* [DOCUMENT SEGMENT]

◆ ◆ ◆

Bipartisan health subsidy bill adds income caps, anti-fraud measures 
What’s happening: A bipartisan House group released legislation to extend enhanced Affordable Care Act premium tax credits for two years while phasing out support above 600 percent of the federal poverty level (about $200,000 for a family of four). The bill would lengthen the plan year 2026 open enrollment period until May 15, 2026, add anti-fraud measures such as cross-checking with the Social Security Death Master File, and crack down on broker abuses and “ghost beneficiaries.” A similar bipartisan bill using Medicare Advantage overpayment limits as an offset is also in play.
Why it matters: This proposal offers a potential off-ramp from the looming subsidy cliff that could otherwise drive millions off exchange coverage. For health systems, a two-year extension with integrity guardrails would help stabilize individual-market volumes and uncompensated care, though higher-income enrollees may see reduced support and require targeted outreach to maintain coverage.

Looming affordability crisis set to hit Americans with health insurance through work 
What’s happening: Premiums for employer-sponsored insurance, which covers about 165 million people, are expected to rise 6 to 7 percent as workers re-enroll for 2026, following a 6 percent increase this year that brought family coverage close to $27,000 annually with average employee contributions of about $6,850. Employers anticipate a 6.7 percent jump in health costs in 2026, outpacing both inflation and wage growth, driven by hospital and drug cost growth, GLP-1 utilization, consolidation and tariff-related uncertainty. While Congress is fixated on ACA subsidies, employer coalitions are pushing for price transparency and anti-consolidation measures.
Why it matters: Even “well-insured” patients will feel intensifying affordability pressure through higher premiums, deductibles and cost sharing, which will translate into delayed care, bad debt and tougher negotiations with employer purchasers. Systems that cannot convincingly demonstrate value and cost discipline risk being squeezed by employers seeking cheaper networks or alternative care models.

◆ ◆ ◆

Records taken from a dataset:
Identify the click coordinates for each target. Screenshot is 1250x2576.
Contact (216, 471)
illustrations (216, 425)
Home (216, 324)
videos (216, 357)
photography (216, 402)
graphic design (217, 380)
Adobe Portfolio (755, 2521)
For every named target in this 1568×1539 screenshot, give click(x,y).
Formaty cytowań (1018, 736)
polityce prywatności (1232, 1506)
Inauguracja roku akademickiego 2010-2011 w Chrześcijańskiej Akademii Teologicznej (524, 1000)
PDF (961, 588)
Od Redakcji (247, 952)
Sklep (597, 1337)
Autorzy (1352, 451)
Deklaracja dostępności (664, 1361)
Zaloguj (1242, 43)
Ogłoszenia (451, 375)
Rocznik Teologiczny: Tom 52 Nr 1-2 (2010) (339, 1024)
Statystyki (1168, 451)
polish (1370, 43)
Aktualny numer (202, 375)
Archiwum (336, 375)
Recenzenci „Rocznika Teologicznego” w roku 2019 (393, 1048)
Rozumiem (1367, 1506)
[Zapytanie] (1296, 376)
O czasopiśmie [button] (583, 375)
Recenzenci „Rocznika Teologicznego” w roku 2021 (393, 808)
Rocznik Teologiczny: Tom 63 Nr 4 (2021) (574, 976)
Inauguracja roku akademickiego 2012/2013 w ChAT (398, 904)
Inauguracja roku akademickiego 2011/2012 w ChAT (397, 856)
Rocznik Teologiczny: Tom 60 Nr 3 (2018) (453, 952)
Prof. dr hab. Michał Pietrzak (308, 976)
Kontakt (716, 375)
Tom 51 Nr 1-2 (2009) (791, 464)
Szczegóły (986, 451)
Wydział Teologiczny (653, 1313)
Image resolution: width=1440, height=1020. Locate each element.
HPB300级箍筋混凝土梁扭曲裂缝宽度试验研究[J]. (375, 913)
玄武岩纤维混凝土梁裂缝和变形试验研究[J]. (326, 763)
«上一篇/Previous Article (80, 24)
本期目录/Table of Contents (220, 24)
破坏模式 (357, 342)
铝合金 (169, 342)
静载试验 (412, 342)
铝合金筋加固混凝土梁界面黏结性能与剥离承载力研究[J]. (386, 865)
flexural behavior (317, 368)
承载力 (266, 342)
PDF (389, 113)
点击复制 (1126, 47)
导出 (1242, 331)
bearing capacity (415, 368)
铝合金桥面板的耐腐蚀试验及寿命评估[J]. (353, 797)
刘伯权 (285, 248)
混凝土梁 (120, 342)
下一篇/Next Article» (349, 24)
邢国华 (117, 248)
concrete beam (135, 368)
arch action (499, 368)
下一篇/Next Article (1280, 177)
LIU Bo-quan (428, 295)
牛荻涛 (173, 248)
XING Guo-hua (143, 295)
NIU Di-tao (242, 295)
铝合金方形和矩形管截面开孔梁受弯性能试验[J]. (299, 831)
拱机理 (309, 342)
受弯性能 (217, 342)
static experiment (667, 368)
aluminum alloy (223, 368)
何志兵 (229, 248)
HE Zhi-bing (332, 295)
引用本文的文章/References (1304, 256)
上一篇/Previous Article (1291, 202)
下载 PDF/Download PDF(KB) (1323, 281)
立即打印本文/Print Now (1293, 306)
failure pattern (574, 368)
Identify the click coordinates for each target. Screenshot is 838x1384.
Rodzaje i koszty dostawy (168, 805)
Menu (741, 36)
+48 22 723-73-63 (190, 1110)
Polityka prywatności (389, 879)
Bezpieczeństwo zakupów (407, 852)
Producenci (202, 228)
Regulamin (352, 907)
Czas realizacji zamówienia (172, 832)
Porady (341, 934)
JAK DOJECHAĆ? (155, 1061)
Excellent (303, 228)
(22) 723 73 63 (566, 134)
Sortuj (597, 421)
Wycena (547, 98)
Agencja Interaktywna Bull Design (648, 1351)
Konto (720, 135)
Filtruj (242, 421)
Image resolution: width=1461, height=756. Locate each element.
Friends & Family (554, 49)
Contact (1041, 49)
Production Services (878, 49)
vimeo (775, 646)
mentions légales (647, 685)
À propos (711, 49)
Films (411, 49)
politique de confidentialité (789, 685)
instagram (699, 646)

◆ ◆ ◆

* [SET OF TASKS]
**a.** In the health policy brief, about how many people are covered by employer-sponsored insurance?
**b.** Extend the health policy brief by writing what follows its last paragraph.

* [RESULTS FOR THE EXERCISE]
**a.** About 165 million people.

**b.**
How Are Patients Using Healthcare Chatbots? Study Finds Some ‘Eye-Openers’ 
What’s happening: A study of UCHealth’s Livi chatbot found that patients widely use it for 24/7 administrative tasks (scheduling, results, contact information) but also for sensitive topics like mental health, billing and finding new providers, often because they perceive the chatbot as more private and less judgmental. Only about one in three users correctly identified Livi as fully automated. Older patients were more comfortable and less concerned about privacy, in part because they associated the tool with health system protections, while respondents generally saw diagnoses as better suited for human clinicians.
Why it matters: Peer systems are already seeing chatbots become the first touchpoint for high-stakes, emotionally charged conversations. That creates a competitive imperative to ensure your own digital front door is transparent, trustworthy and clearly framed as a complement—not a replacement—for clinicians. Missteps on privacy, bias or over-reliance on automation could erode trust and drive patients toward competitors that present a more patient-centric digital experience.

Hospitals and clinics are shutting down due to Trump’s healthcare cuts. Here’s where 
What’s happening: Following passage of the One Big Beautiful Bill Act, which is projected to push an estimated 10 million people off coverage by tightening Medicaid eligibility, raising ACA costs and defunding some abortion-providing family planning clinics, provider groups in at least eight states have closed hospitals, obstetric wards and clinics or laid off staff. More than 300 rural hospitals are considered at risk, with nearly 100 in counties that have no other obstetric care options, leaving many pregnant patients facing long travel times and limited alternatives.
Why it matters: Federal cuts are accelerating service line closures and market exits in vulnerable communities, particularly rural and obstetric care. Surviving systems face a dual challenge: increased demand from displaced patients with weaker payer mixes and heightened scrutiny from communities that often blame “the hospital” rather than federal policy, underscoring the need for proactive access and advocacy strategies.